━━━ Task material ━━━
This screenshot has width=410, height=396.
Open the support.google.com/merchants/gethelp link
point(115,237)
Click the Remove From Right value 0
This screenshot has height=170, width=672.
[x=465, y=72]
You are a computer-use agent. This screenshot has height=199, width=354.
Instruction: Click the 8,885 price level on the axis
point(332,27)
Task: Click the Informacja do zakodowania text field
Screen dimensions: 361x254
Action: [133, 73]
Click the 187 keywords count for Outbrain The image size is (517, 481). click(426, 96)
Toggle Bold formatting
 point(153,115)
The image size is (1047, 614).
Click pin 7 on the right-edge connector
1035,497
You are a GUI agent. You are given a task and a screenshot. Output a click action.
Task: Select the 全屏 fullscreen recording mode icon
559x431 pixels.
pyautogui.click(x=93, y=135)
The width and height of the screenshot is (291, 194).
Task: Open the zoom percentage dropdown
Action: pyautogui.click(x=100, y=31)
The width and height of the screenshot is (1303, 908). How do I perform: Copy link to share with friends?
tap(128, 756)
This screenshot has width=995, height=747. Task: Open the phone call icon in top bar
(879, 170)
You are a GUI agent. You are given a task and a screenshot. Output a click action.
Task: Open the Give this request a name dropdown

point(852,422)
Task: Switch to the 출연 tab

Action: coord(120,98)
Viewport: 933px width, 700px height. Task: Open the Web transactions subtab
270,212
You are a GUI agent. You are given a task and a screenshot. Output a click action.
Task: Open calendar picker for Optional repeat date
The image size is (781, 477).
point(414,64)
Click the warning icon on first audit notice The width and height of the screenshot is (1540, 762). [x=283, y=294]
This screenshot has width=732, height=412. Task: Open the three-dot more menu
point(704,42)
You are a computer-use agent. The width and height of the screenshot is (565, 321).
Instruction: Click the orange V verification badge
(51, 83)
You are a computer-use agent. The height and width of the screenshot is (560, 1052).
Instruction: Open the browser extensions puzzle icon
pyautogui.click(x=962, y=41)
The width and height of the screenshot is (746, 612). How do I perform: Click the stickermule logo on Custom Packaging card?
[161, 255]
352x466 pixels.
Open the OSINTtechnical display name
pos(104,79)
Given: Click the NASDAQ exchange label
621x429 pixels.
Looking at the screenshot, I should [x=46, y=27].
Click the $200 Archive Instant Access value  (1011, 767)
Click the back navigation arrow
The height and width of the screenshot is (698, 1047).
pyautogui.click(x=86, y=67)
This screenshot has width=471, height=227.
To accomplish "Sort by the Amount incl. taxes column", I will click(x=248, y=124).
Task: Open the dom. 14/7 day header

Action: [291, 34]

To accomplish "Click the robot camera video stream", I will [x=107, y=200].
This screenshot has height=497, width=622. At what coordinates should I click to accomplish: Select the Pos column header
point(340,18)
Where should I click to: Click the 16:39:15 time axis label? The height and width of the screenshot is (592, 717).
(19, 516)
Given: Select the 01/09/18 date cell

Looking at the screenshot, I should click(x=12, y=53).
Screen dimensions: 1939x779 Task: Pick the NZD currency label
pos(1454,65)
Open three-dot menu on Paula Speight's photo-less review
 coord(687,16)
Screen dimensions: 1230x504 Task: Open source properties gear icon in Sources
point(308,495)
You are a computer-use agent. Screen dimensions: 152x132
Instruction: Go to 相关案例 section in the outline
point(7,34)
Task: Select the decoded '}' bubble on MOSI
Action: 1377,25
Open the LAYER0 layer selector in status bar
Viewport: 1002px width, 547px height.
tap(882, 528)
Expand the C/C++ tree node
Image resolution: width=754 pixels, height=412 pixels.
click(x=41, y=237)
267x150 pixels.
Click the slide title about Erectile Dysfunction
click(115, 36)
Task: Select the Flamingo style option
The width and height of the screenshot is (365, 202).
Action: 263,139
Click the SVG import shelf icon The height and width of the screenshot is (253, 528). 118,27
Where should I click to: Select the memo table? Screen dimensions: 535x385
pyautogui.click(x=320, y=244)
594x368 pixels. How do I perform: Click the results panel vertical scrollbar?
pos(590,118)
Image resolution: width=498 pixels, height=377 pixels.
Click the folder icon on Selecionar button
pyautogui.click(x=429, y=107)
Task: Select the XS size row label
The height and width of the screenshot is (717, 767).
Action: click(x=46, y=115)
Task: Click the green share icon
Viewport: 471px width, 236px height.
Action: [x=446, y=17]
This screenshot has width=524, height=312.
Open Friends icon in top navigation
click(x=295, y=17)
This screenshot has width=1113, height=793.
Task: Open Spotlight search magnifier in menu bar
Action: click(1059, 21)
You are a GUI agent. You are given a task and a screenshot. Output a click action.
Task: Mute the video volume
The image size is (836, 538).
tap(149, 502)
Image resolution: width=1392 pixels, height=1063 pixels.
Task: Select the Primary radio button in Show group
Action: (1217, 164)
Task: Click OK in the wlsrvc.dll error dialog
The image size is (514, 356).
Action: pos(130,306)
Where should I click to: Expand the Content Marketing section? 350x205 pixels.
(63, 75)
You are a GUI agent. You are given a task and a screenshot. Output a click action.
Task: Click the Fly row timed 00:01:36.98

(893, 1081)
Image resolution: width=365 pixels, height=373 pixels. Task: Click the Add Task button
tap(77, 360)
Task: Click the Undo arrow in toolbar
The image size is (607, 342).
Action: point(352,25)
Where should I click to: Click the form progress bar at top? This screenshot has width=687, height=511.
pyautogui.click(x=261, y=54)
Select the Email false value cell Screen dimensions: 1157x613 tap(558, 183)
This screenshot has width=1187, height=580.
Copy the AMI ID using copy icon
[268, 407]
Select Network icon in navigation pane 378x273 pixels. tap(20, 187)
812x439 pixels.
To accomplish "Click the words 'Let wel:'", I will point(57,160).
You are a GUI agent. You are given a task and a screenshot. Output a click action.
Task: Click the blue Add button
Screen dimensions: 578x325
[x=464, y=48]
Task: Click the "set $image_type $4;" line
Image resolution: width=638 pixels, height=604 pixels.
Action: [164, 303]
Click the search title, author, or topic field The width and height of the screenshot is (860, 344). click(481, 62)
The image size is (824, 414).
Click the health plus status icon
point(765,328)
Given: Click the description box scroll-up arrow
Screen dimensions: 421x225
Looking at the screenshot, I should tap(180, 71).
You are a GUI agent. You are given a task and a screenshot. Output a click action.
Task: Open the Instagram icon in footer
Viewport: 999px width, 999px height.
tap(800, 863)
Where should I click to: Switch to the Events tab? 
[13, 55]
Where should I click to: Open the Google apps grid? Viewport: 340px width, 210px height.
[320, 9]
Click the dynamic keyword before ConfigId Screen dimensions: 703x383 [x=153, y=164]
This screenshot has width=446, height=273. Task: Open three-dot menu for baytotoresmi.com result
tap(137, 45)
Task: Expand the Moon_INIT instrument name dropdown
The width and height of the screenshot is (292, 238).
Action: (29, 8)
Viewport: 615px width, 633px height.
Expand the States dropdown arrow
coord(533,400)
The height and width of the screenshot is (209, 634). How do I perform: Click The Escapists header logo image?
━━━
#### Work to complete:
Print the records once more, exactly as written.

#### Result:
This screenshot has width=410, height=396.
Open the support.google.com/merchants/gethelp link
point(115,237)
Click the Remove From Right value 0
This screenshot has height=170, width=672.
[x=465, y=72]
You are a computer-use agent. This screenshot has height=199, width=354.
Instruction: Click the 8,885 price level on the axis
point(332,27)
Task: Click the Informacja do zakodowania text field
Screen dimensions: 361x254
Action: [133, 73]
Click the 187 keywords count for Outbrain The image size is (517, 481). click(426, 96)
Toggle Bold formatting
 point(153,115)
The image size is (1047, 614).
Click pin 7 on the right-edge connector
1035,497
You are a GUI agent. You are given a task and a screenshot. Output a click action.
Task: Select the 全屏 fullscreen recording mode icon
559x431 pixels.
pyautogui.click(x=93, y=135)
The width and height of the screenshot is (291, 194).
Task: Open the zoom percentage dropdown
Action: pyautogui.click(x=100, y=31)
The width and height of the screenshot is (1303, 908). How do I perform: Copy link to share with friends?
tap(128, 756)
This screenshot has width=995, height=747. Task: Open the phone call icon in top bar
(879, 170)
You are a GUI agent. You are given a task and a screenshot. Output a click action.
Task: Open the Give this request a name dropdown

point(852,422)
Task: Switch to the 출연 tab

Action: coord(120,98)
Viewport: 933px width, 700px height. Task: Open the Web transactions subtab
270,212
You are a GUI agent. You are given a task and a screenshot. Output a click action.
Task: Open calendar picker for Optional repeat date
The image size is (781, 477).
point(414,64)
Click the warning icon on first audit notice The width and height of the screenshot is (1540, 762). [x=283, y=294]
This screenshot has width=732, height=412. Task: Open the three-dot more menu
point(704,42)
You are a computer-use agent. The width and height of the screenshot is (565, 321).
Instruction: Click the orange V verification badge
(51, 83)
You are a computer-use agent. The height and width of the screenshot is (560, 1052).
Instruction: Open the browser extensions puzzle icon
pyautogui.click(x=962, y=41)
The width and height of the screenshot is (746, 612). How do I perform: Click the stickermule logo on Custom Packaging card?
[161, 255]
352x466 pixels.
Open the OSINTtechnical display name
pos(104,79)
Given: Click the NASDAQ exchange label
621x429 pixels.
Looking at the screenshot, I should [x=46, y=27].
Click the $200 Archive Instant Access value  (1011, 767)
Click the back navigation arrow
The height and width of the screenshot is (698, 1047).
pyautogui.click(x=86, y=67)
This screenshot has width=471, height=227.
To accomplish "Sort by the Amount incl. taxes column", I will click(x=248, y=124).
Task: Open the dom. 14/7 day header

Action: [291, 34]

To accomplish "Click the robot camera video stream", I will [x=107, y=200].
This screenshot has height=497, width=622. At what coordinates should I click to accomplish: Select the Pos column header
point(340,18)
Where should I click to: Click the 16:39:15 time axis label? The height and width of the screenshot is (592, 717).
(19, 516)
Given: Select the 01/09/18 date cell

Looking at the screenshot, I should click(x=12, y=53).
Screen dimensions: 1939x779 Task: Pick the NZD currency label
pos(1454,65)
Open three-dot menu on Paula Speight's photo-less review
 coord(687,16)
Screen dimensions: 1230x504 Task: Open source properties gear icon in Sources
point(308,495)
You are a computer-use agent. Screen dimensions: 152x132
Instruction: Go to 相关案例 section in the outline
point(7,34)
Task: Select the decoded '}' bubble on MOSI
Action: 1377,25
Open the LAYER0 layer selector in status bar
Viewport: 1002px width, 547px height.
tap(882, 528)
Expand the C/C++ tree node
Image resolution: width=754 pixels, height=412 pixels.
click(x=41, y=237)
267x150 pixels.
Click the slide title about Erectile Dysfunction
click(115, 36)
Task: Select the Flamingo style option
The width and height of the screenshot is (365, 202).
Action: 263,139
Click the SVG import shelf icon The height and width of the screenshot is (253, 528). 118,27
Where should I click to: Select the memo table? Screen dimensions: 535x385
pyautogui.click(x=320, y=244)
594x368 pixels. How do I perform: Click the results panel vertical scrollbar?
pos(590,118)
Image resolution: width=498 pixels, height=377 pixels.
Click the folder icon on Selecionar button
pyautogui.click(x=429, y=107)
Task: Select the XS size row label
The height and width of the screenshot is (717, 767).
Action: click(x=46, y=115)
Task: Click the green share icon
Viewport: 471px width, 236px height.
Action: [x=446, y=17]
This screenshot has width=524, height=312.
Open Friends icon in top navigation
click(x=295, y=17)
This screenshot has width=1113, height=793.
Task: Open Spotlight search magnifier in menu bar
Action: click(1059, 21)
You are a GUI agent. You are given a task and a screenshot. Output a click action.
Task: Mute the video volume
The image size is (836, 538).
tap(149, 502)
Image resolution: width=1392 pixels, height=1063 pixels.
Task: Select the Primary radio button in Show group
Action: (1217, 164)
Task: Click OK in the wlsrvc.dll error dialog
The image size is (514, 356).
Action: pos(130,306)
Where should I click to: Expand the Content Marketing section? 350x205 pixels.
(63, 75)
You are a GUI agent. You are given a task and a screenshot. Output a click action.
Task: Click the Fly row timed 00:01:36.98

(893, 1081)
Image resolution: width=365 pixels, height=373 pixels. Task: Click the Add Task button
tap(77, 360)
Task: Click the Undo arrow in toolbar
The image size is (607, 342).
Action: point(352,25)
Where should I click to: Click the form progress bar at top? This screenshot has width=687, height=511.
pyautogui.click(x=261, y=54)
Select the Email false value cell Screen dimensions: 1157x613 tap(558, 183)
This screenshot has width=1187, height=580.
Copy the AMI ID using copy icon
[268, 407]
Select Network icon in navigation pane 378x273 pixels. tap(20, 187)
812x439 pixels.
To accomplish "Click the words 'Let wel:'", I will point(57,160).
You are a GUI agent. You are given a task and a screenshot. Output a click action.
Task: Click the blue Add button
Screen dimensions: 578x325
[x=464, y=48]
Task: Click the "set $image_type $4;" line
Image resolution: width=638 pixels, height=604 pixels.
Action: [164, 303]
Click the search title, author, or topic field The width and height of the screenshot is (860, 344). click(481, 62)
The image size is (824, 414).
Click the health plus status icon
point(765,328)
Given: Click the description box scroll-up arrow
Screen dimensions: 421x225
Looking at the screenshot, I should tap(180, 71).
You are a GUI agent. You are given a task and a screenshot. Output a click action.
Task: Open the Instagram icon in footer
Viewport: 999px width, 999px height.
tap(800, 863)
Where should I click to: Switch to the Events tab? 
[13, 55]
Where should I click to: Open the Google apps grid? Viewport: 340px width, 210px height.
[320, 9]
Click the dynamic keyword before ConfigId Screen dimensions: 703x383 [x=153, y=164]
This screenshot has width=446, height=273. Task: Open three-dot menu for baytotoresmi.com result
tap(137, 45)
Task: Expand the Moon_INIT instrument name dropdown
The width and height of the screenshot is (292, 238).
Action: (29, 8)
Viewport: 615px width, 633px height.
Expand the States dropdown arrow
coord(533,400)
The height and width of the screenshot is (209, 634). How do I perform: Click The Escapists header logo image?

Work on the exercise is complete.